• **EXERCISE REQUIREMENTS**: Rewrite every line of the items below as a Markdown table with the columns "Row" and "Line," numbering the rows in order and skipping blank lines.

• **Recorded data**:
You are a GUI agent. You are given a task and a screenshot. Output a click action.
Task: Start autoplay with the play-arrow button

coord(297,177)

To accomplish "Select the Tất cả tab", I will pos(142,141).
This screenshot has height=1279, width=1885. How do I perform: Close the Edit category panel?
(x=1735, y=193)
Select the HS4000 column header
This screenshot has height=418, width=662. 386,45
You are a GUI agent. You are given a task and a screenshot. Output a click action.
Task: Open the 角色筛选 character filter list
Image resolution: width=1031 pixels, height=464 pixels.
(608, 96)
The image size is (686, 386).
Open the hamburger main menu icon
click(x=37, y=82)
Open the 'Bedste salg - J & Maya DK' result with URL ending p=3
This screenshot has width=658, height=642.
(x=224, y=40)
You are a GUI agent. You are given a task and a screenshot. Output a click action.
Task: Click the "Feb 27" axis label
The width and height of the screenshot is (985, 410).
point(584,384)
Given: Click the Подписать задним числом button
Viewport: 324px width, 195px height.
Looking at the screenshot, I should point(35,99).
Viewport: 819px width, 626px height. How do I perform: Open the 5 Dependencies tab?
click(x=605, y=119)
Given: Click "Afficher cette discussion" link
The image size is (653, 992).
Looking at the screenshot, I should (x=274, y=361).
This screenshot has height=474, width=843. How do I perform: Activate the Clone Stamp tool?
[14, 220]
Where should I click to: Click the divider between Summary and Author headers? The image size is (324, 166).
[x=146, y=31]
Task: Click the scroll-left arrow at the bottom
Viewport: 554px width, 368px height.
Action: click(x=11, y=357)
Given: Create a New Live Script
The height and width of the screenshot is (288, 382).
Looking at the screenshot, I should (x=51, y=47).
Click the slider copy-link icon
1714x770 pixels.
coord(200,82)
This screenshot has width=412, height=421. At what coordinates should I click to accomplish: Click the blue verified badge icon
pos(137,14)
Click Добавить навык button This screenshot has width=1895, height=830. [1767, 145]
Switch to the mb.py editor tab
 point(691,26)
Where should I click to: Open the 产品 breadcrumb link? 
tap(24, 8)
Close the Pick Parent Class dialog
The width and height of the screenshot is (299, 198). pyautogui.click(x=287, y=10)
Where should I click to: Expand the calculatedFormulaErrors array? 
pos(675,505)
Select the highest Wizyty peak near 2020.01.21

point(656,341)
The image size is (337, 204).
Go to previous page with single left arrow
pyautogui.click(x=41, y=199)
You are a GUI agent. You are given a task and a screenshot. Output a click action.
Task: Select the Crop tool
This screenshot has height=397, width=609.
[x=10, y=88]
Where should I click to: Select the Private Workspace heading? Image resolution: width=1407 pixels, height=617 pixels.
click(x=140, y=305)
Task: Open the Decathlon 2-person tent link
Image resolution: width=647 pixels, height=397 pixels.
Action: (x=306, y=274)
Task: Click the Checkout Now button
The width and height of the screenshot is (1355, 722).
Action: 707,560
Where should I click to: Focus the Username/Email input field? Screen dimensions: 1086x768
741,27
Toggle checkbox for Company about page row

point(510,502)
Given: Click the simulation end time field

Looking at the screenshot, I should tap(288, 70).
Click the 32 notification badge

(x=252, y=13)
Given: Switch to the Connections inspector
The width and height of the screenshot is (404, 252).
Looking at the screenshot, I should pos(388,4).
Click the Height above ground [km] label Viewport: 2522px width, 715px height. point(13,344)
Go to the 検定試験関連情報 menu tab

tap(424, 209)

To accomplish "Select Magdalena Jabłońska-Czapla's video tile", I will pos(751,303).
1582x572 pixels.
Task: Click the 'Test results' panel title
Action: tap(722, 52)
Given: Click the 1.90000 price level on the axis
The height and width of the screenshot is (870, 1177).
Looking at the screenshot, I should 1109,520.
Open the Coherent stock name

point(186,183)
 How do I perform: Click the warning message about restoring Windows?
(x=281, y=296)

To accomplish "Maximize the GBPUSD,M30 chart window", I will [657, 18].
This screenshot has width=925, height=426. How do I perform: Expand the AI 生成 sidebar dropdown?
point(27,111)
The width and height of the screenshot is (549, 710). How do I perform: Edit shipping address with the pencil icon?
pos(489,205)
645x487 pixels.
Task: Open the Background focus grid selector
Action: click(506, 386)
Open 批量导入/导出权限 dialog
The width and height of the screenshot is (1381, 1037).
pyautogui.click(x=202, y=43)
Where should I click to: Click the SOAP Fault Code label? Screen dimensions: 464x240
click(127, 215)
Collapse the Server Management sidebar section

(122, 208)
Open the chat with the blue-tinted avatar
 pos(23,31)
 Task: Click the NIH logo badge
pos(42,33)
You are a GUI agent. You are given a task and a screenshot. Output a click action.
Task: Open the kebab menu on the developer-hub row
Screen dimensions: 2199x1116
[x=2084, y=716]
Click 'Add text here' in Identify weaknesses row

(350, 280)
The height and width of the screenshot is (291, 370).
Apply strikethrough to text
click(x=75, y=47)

• **TASK RESPONSE**:
| Row | Line |
|---|---|
| 1 | You are a GUI agent. You are given a task and a screenshot. Output a click action. |
| 2 | Task: Start autoplay with the play-arrow button |
| 3 | coord(297,177) |
| 4 | To accomplish "Select the Tất cả tab", I will pos(142,141). |
| 5 | This screenshot has height=1279, width=1885. How do I perform: Close the Edit category panel? |
| 6 | (x=1735, y=193) |
| 7 | Select the HS4000 column header |
| 8 | This screenshot has height=418, width=662. 386,45 |
| 9 | You are a GUI agent. You are given a task and a screenshot. Output a click action. |
| 10 | Task: Open the 角色筛选 character filter list |
| 11 | Image resolution: width=1031 pixels, height=464 pixels. |
| 12 | (608, 96) |
| 13 | The image size is (686, 386). |
| 14 | Open the hamburger main menu icon |
| 15 | click(x=37, y=82) |
| 16 | Open the 'Bedste salg - J & Maya DK' result with URL ending p=3 |
| 17 | This screenshot has width=658, height=642. |
| 18 | (x=224, y=40) |
| 19 | You are a GUI agent. You are given a task and a screenshot. Output a click action. |
| 20 | Task: Click the "Feb 27" axis label |
| 21 | The width and height of the screenshot is (985, 410). |
| 22 | point(584,384) |
| 23 | Given: Click the Подписать задним числом button |
| 24 | Viewport: 324px width, 195px height. |
| 25 | Looking at the screenshot, I should point(35,99). |
| 26 | Viewport: 819px width, 626px height. How do I perform: Open the 5 Dependencies tab? |
| 27 | click(x=605, y=119) |
| 28 | Given: Click "Afficher cette discussion" link |
| 29 | The image size is (653, 992). |
| 30 | Looking at the screenshot, I should (x=274, y=361). |
| 31 | This screenshot has height=474, width=843. How do I perform: Activate the Clone Stamp tool? |
| 32 | [14, 220] |
| 33 | Where should I click to: Click the divider between Summary and Author headers? The image size is (324, 166). |
| 34 | [x=146, y=31] |
| 35 | Task: Click the scroll-left arrow at the bottom |
| 36 | Viewport: 554px width, 368px height. |
| 37 | Action: click(x=11, y=357) |
| 38 | Given: Create a New Live Script |
| 39 | The height and width of the screenshot is (288, 382). |
| 40 | Looking at the screenshot, I should (x=51, y=47). |
| 41 | Click the slider copy-link icon |
| 42 | 1714x770 pixels. |
| 43 | coord(200,82) |
| 44 | This screenshot has width=412, height=421. At what coordinates should I click to accomplish: Click the blue verified badge icon |
| 45 | pos(137,14) |
| 46 | Click Добавить навык button This screenshot has width=1895, height=830. [1767, 145] |
| 47 | Switch to the mb.py editor tab |
| 48 |  point(691,26) |
| 49 | Where should I click to: Open the 产品 breadcrumb link?  |
| 50 | tap(24, 8) |
| 51 | Close the Pick Parent Class dialog |
| 52 | The width and height of the screenshot is (299, 198). pyautogui.click(x=287, y=10) |
| 53 | Where should I click to: Expand the calculatedFormulaErrors array?  |
| 54 | pos(675,505) |
| 55 | Select the highest Wizyty peak near 2020.01.21 |
| 56 | point(656,341) |
| 57 | The image size is (337, 204). |
| 58 | Go to previous page with single left arrow |
| 59 | pyautogui.click(x=41, y=199) |
| 60 | You are a GUI agent. You are given a task and a screenshot. Output a click action. |
| 61 | Task: Select the Crop tool |
| 62 | This screenshot has height=397, width=609. |
| 63 | [x=10, y=88] |
| 64 | Where should I click to: Select the Private Workspace heading? Image resolution: width=1407 pixels, height=617 pixels. |
| 65 | click(x=140, y=305) |
| 66 | Task: Open the Decathlon 2-person tent link |
| 67 | Image resolution: width=647 pixels, height=397 pixels. |
| 68 | Action: (x=306, y=274) |
| 69 | Task: Click the Checkout Now button |
| 70 | The width and height of the screenshot is (1355, 722). |
| 71 | Action: 707,560 |
| 72 | Where should I click to: Focus the Username/Email input field? Screen dimensions: 1086x768 |
| 73 | 741,27 |
| 74 | Toggle checkbox for Company about page row |
| 75 | point(510,502) |
| 76 | Given: Click the simulation end time field |
| 77 | Looking at the screenshot, I should tap(288, 70). |
| 78 | Click the 32 notification badge |
| 79 | (x=252, y=13) |
| 80 | Given: Switch to the Connections inspector |
| 81 | The width and height of the screenshot is (404, 252). |
| 82 | Looking at the screenshot, I should pos(388,4). |
| 83 | Click the Height above ground [km] label Viewport: 2522px width, 715px height. point(13,344) |
| 84 | Go to the 検定試験関連情報 menu tab |
| 85 | tap(424, 209) |
| 86 | To accomplish "Select Magdalena Jabłońska-Czapla's video tile", I will pos(751,303). |
| 87 | 1582x572 pixels. |
| 88 | Task: Click the 'Test results' panel title |
| 89 | Action: tap(722, 52) |
| 90 | Given: Click the 1.90000 price level on the axis |
| 91 | The height and width of the screenshot is (870, 1177). |
| 92 | Looking at the screenshot, I should 1109,520. |
| 93 | Open the Coherent stock name |
| 94 | point(186,183) |
| 95 |  How do I perform: Click the warning message about restoring Windows? |
| 96 | (x=281, y=296) |
| 97 | To accomplish "Maximize the GBPUSD,M30 chart window", I will [657, 18]. |
| 98 | This screenshot has width=925, height=426. How do I perform: Expand the AI 生成 sidebar dropdown? |
| 99 | point(27,111) |
| 100 | The width and height of the screenshot is (549, 710). How do I perform: Edit shipping address with the pencil icon? |
| 101 | pos(489,205) |
| 102 | 645x487 pixels. |
| 103 | Task: Open the Background focus grid selector |
| 104 | Action: click(506, 386) |
| 105 | Open 批量导入/导出权限 dialog |
| 106 | The width and height of the screenshot is (1381, 1037). |
| 107 | pyautogui.click(x=202, y=43) |
| 108 | Where should I click to: Click the SOAP Fault Code label? Screen dimensions: 464x240 |
| 109 | click(127, 215) |
| 110 | Collapse the Server Management sidebar section |
| 111 | (122, 208) |
| 112 | Open the chat with the blue-tinted avatar |
| 113 |  pos(23,31) |
| 114 |  Task: Click the NIH logo badge |
| 115 | pos(42,33) |
| 116 | You are a GUI agent. You are given a task and a screenshot. Output a click action. |
| 117 | Task: Open the kebab menu on the developer-hub row |
| 118 | Screen dimensions: 2199x1116 |
| 119 | [x=2084, y=716] |
| 120 | Click 'Add text here' in Identify weaknesses row |
| 121 | (350, 280) |
| 122 | The height and width of the screenshot is (291, 370). |
| 123 | Apply strikethrough to text |
| 124 | click(x=75, y=47) |